Instructions

Download dataset

In all the tutorials, an open-access dataset will be used. It consists of medical images for different type of cancers (Glioma, sarcoma…) and with different imaging modalities (MR, CT and PET). This dataset has been pre-processed in order to be compliant with the package norms.

A script is made available to download the dataset (~3.2 GB) and organize it in your local workspace, just run the following command in your terminal from the package parent folder

python scripts/download_data.py

Note

Since the dataset is large, there are available options to download only a subset of the data. For more information, run the following command in your terminal

python scripts/download_data.py --help

CSV file

In most tutorials (BatchExtractor tutorial for example) that use multiple scans, you will notice the use of different csv files depending on the datasets. MEDimage requires that every dataset must have a csv file along with it, we recommend taking a look into the documentation in CSV File. You can also check some examples in MEDimage/notebooks/tutorial/csv.

Note

Future works of MEDimage will aim to automate the creation of these csv files for each datasets.

Configuration file

In order to use MEDimage, you will always need a configuration file, you can find examples of these files in the GitHub repository (MEDimage/notebooks/tutorial/settings/MEDimage-Tutorial.json) and the documentation is available in Configuration File. And for each case, we will use a different JSON configuration file. For example every IBSI test requires specific JSON configuration and you can find all of them in: MEDimage/notebooks/ibsi/settings.

DataManager

The DataManager plays an important role in MEDimage. The class is capable of processing raw DICOM and NIfTI and converting in into MEDimage class objects. This class also offers a pre-radiomics analysis which consists of finding the best intensity ranges and best voxel dimension rescaling parameters for a given dataset and its CSV File, since these options impacts the radiomics analysis. For example, this article investigates how intensities window can impact the radiomic features stability for CT data.

The tutorial is an interactive Colab notebook and is directly accessible here: DataManager_image_badge

You can also find this tutorial on the repository MEDimage/notebooks/tutorial/DataManager-Tutorial.ipynb.
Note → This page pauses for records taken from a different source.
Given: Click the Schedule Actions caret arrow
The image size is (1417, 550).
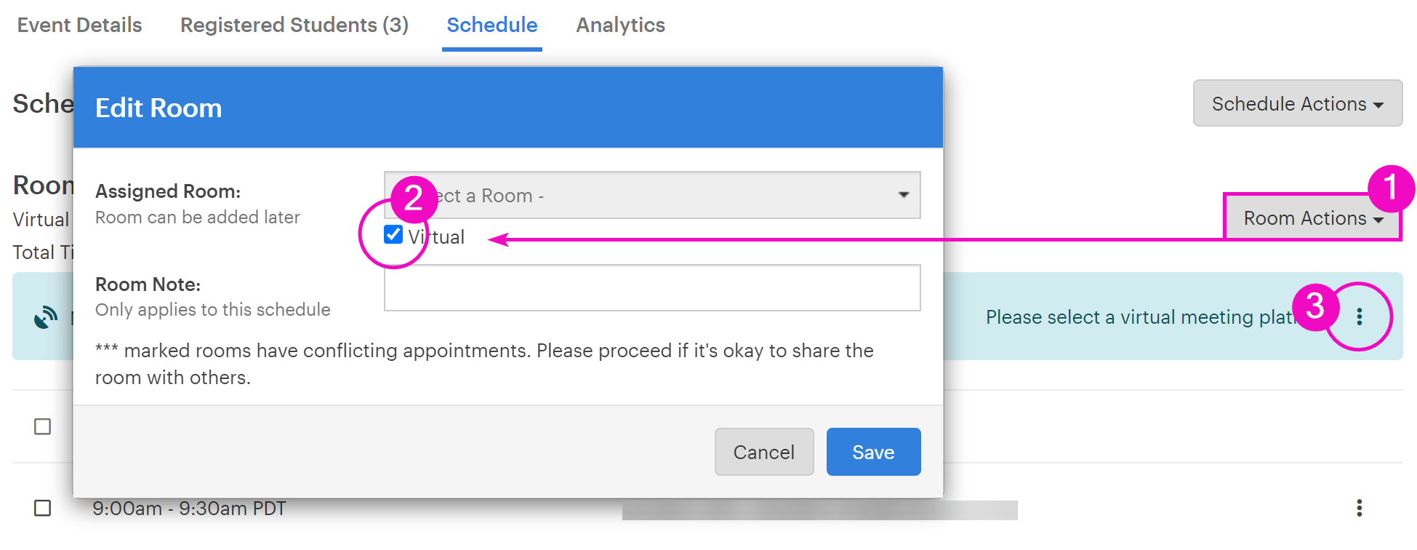Looking at the screenshot, I should (1378, 105).
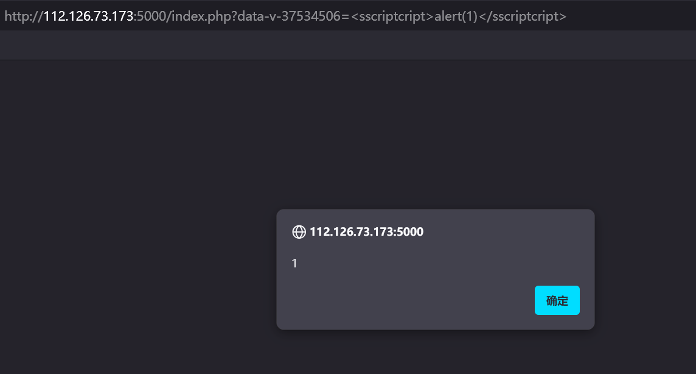The image size is (696, 374).
Task: Click the http:// scheme in the URL
Action: (24, 16)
_images/DataManager-overview.png

MEDimage Class

In the MEDimage package, we also have a class named MEDimage which is a Python object that maintains data and information about the dataset, related to the scans processed from NIfTI or DICOM data. The MEDimage class is also capable of managing the parameters used in processing, filtering and extraction. It can read JSON files and update all the parameters related attributes in the class. This class offers many other useful functionalities that you can find out about in the interactive Colab notebook here: MEDimage_image_badge

You can also find this tutorial on the repository MEDimage/notebooks/tutorial/MEDimage-Tutorial.ipynb.

Single-scan demo

This demo is a step by step guide to process and extract features for a single scan using MEDimage. We try in this demo to cover all the possible use cases of the package and its subpackages from the first steps of processing until the last steps of features extraction. we process the scan, initialize the MEDimage class, process the imaging data and extract features. So this demo is perfect to learn how to use MEDimage for single scan features extraction.
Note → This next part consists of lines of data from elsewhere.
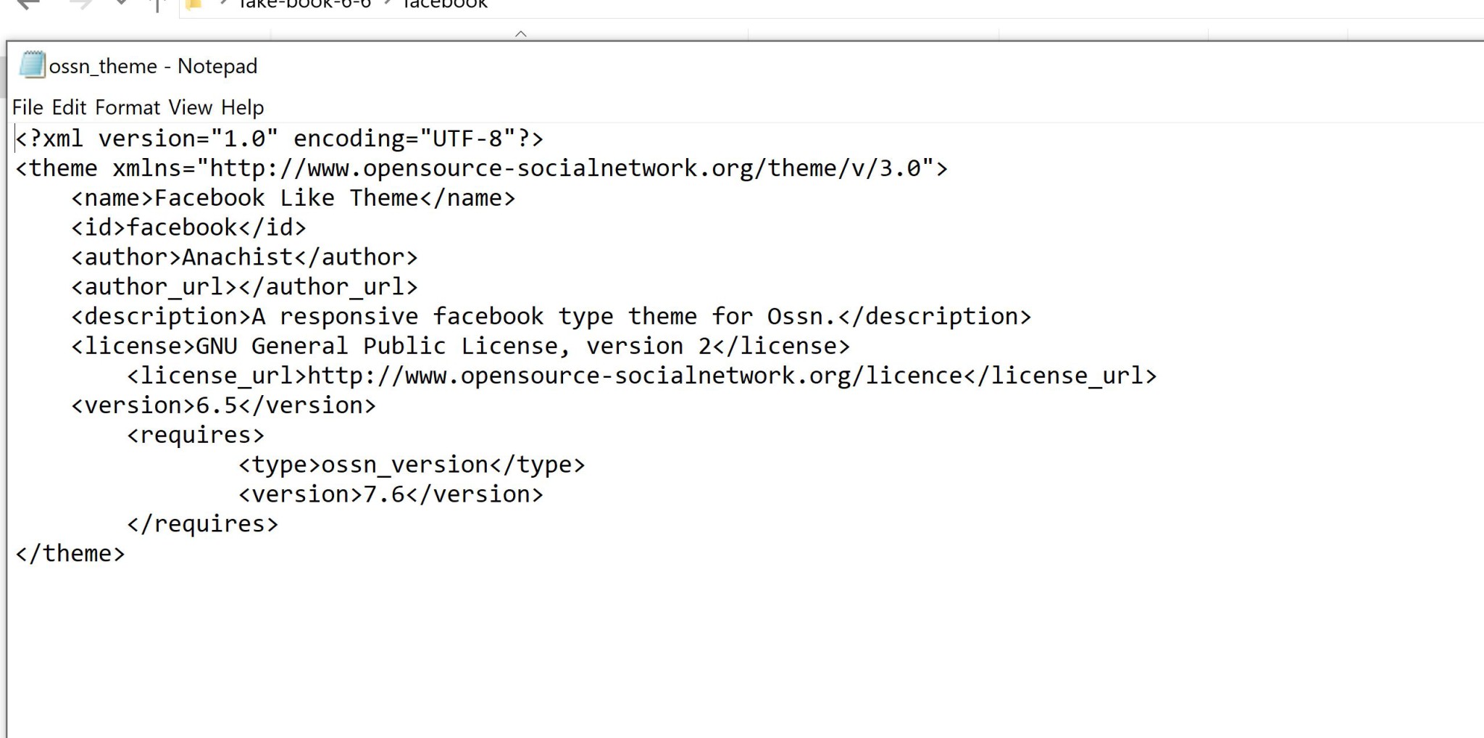The height and width of the screenshot is (738, 1484).
Task: Open the View menu
Action: pos(191,107)
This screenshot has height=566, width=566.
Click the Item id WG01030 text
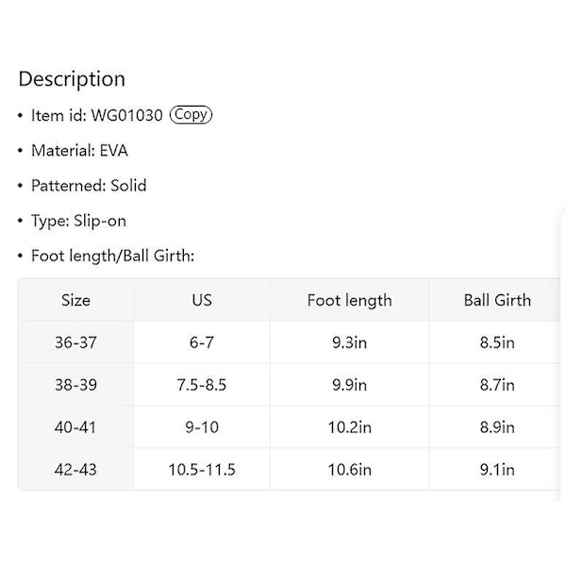[97, 115]
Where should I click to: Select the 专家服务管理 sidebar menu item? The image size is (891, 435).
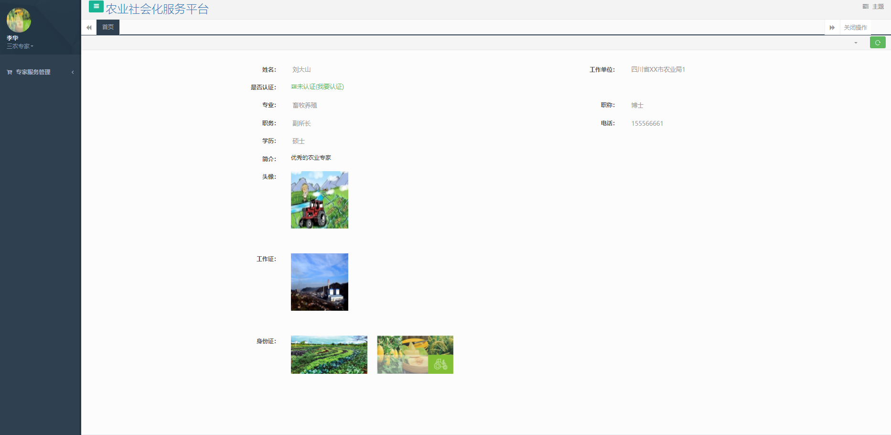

The demo is an interactive Colab notebook and is directly accessible here: Glioma_demo_image_badge

You can also find this demo on the repository MEDimage/notebooks/demo/Glioma-Demo.ipynb.

BatchExtractor

MEDimage allows batch features extraction through the class BatchExtractor which is a simple Python class with the following workflow:

_images/BatchExtractor-overview.png

It is capable of creating batches of scans with not so many arguments and running a full extraction of all the radiomics family features and saving it in tables and JSON files. In order to run a batch extraction using this class, you will only need to set the path to your dataset and to your dataset CSV File of the regions of interest (check example here).

This class is made very easy to use and we recommend you check this tutorial in the interactive Colab notebook here: BatchExtractor_image_badge

You can also find this tutorial on the repository MEDimage/notebooks/tutorial/BatchExtractor-Tutorial.ipynb.